Please leave us a comment - it will be moderated and posted. 
*I think* that the amount of traffic you so generously generate has led to a lot of spam posting.  In an effort to keep the spam to a minimum, I am taking the time to moderate comments now.
 
Bradley Method® natural childbirth classes offered in Arizona: Chandler, Tempe, Ahwatukee, Gilbert, Mesa, Scottsdale, PaysonDisclaimer: 
The material included on this site is for informational purposes only.
It is not intended nor implied to be a substitute for professional medical advice.
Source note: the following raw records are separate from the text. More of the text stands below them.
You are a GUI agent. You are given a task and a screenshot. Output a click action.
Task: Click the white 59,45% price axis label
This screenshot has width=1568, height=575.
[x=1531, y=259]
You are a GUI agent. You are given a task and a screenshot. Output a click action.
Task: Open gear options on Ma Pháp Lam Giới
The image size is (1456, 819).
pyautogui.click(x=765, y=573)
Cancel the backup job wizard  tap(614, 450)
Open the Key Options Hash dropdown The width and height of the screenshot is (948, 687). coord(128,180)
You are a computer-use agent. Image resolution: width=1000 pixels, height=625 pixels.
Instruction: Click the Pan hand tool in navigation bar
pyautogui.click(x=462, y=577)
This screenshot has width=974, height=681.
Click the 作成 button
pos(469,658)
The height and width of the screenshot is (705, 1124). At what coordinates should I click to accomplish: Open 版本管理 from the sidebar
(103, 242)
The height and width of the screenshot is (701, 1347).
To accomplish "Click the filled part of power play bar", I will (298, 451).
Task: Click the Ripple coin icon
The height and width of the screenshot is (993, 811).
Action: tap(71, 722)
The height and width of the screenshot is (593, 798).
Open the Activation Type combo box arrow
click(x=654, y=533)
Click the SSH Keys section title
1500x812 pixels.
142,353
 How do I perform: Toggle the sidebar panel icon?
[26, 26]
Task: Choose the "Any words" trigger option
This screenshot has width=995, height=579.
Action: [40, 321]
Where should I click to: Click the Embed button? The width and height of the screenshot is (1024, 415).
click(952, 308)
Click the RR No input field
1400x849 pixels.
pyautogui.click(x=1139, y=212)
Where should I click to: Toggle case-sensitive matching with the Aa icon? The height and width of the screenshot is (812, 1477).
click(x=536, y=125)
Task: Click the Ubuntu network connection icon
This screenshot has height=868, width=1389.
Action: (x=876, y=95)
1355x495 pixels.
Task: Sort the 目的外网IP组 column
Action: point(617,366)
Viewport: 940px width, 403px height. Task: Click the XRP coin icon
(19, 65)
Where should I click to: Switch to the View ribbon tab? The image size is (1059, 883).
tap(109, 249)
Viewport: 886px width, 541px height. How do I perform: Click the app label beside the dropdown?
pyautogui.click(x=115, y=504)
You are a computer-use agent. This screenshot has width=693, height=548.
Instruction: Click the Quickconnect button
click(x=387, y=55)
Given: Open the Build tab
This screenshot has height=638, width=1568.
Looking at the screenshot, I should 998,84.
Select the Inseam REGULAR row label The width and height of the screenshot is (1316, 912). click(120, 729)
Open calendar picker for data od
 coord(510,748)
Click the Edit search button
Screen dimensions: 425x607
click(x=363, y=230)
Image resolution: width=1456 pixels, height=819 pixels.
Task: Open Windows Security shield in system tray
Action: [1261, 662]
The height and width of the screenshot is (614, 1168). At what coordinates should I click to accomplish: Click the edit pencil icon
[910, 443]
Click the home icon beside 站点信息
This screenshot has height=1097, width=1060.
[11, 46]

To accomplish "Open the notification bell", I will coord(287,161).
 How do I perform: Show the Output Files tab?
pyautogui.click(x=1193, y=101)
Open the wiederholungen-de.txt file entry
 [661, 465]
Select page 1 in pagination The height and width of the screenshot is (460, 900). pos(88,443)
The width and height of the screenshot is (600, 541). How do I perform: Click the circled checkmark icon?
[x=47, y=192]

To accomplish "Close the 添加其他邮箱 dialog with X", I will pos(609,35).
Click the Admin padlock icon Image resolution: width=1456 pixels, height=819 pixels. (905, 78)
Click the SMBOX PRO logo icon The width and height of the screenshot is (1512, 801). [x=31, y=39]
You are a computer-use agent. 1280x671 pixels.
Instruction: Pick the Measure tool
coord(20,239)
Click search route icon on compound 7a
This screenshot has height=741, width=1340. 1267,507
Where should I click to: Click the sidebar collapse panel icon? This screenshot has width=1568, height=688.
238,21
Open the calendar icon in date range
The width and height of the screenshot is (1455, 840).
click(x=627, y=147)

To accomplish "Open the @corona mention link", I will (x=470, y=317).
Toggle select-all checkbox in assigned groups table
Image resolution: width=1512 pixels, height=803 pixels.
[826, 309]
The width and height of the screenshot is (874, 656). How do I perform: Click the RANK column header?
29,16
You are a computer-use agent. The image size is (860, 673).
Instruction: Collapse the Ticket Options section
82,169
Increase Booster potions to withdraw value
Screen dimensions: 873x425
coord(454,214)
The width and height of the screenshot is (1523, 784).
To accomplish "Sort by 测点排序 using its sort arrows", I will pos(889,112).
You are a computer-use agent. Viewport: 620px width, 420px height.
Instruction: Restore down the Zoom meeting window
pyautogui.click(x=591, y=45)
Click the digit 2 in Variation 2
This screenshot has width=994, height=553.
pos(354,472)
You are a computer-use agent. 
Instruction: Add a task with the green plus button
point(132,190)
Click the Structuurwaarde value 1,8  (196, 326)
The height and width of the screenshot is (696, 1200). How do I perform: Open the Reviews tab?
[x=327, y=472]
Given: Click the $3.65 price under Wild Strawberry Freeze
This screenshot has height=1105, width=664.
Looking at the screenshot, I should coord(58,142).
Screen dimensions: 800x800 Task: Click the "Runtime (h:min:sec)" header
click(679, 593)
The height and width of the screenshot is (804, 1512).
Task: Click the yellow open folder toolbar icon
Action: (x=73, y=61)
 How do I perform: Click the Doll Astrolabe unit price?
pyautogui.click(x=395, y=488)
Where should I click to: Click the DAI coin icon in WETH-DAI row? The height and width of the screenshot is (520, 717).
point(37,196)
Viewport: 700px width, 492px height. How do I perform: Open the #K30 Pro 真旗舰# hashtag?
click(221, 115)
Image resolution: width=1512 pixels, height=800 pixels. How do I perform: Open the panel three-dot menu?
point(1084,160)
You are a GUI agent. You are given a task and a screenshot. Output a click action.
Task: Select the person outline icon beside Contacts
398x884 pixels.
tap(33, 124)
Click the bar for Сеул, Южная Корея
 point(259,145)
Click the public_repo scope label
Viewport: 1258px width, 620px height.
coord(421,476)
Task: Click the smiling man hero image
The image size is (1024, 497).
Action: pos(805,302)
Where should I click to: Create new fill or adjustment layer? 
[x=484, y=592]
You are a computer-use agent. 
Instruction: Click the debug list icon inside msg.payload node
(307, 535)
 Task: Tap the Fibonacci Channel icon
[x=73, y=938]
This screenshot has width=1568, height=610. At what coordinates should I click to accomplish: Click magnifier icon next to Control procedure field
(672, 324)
The reader should always consult her or his healthcare provider to determine the appropriateness of the information for their own situation.  Krystyna and Bruss Bowman and Bowman House, LLC accept no liability for the content of this site, or for the consequences of any actions taken on the basis of the information provided.  This blog contains information about our classes available in Chandler, AZ and Payson, AZ and is not the official website of The Bradley Method®. The views contained on this blog do not necessarily reflect those of The Bradley Method® or the American Academy of Husband-Coached Childbirth®.


Peace on Earth

Posted on June 15, 2012 at 9:01 AM Comments comments ()
Today’s post is short.  I hope I will get some insightful answers to a question.  One that just occurred to me and I wonder if it has occurred to anyone else out there in the birth circles.   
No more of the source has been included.